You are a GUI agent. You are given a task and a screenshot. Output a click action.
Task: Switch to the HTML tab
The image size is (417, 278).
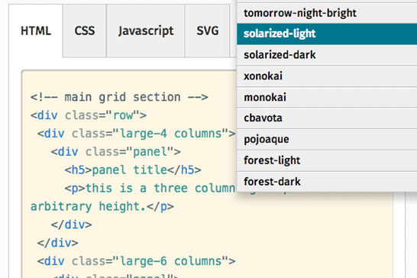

┄┄┄┄┄┄┄┄┄┄┄┄┄┄┄┄┄┄┄┄

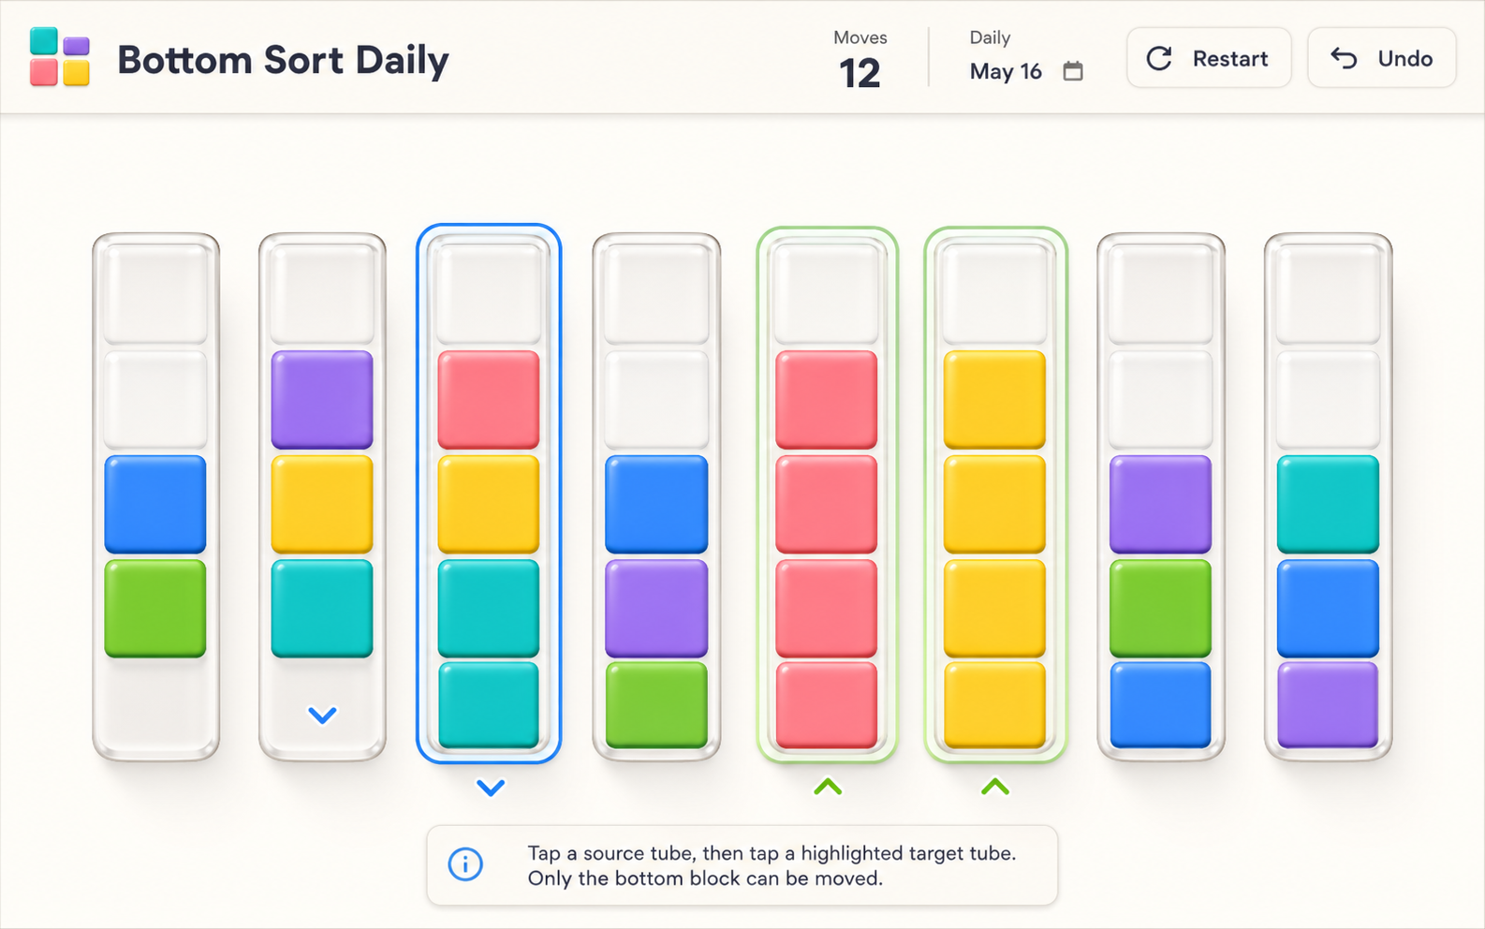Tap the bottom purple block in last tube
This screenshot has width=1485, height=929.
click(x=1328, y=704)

┄┄┄┄┄┄┄┄┄┄┄┄┄┄┄┄┄┄┄┄

◆ **TO DO**
Of the entries listed above, reproduce only the lines starting at the line containing "You are a GUI" and ending at the line containing "The image size is (417, 278).". Include both, exactly as they stand.

◆ **EXERCISE OUTPUT**
You are a GUI agent. You are given a task and a screenshot. Output a click action.
Task: Switch to the HTML tab
The image size is (417, 278).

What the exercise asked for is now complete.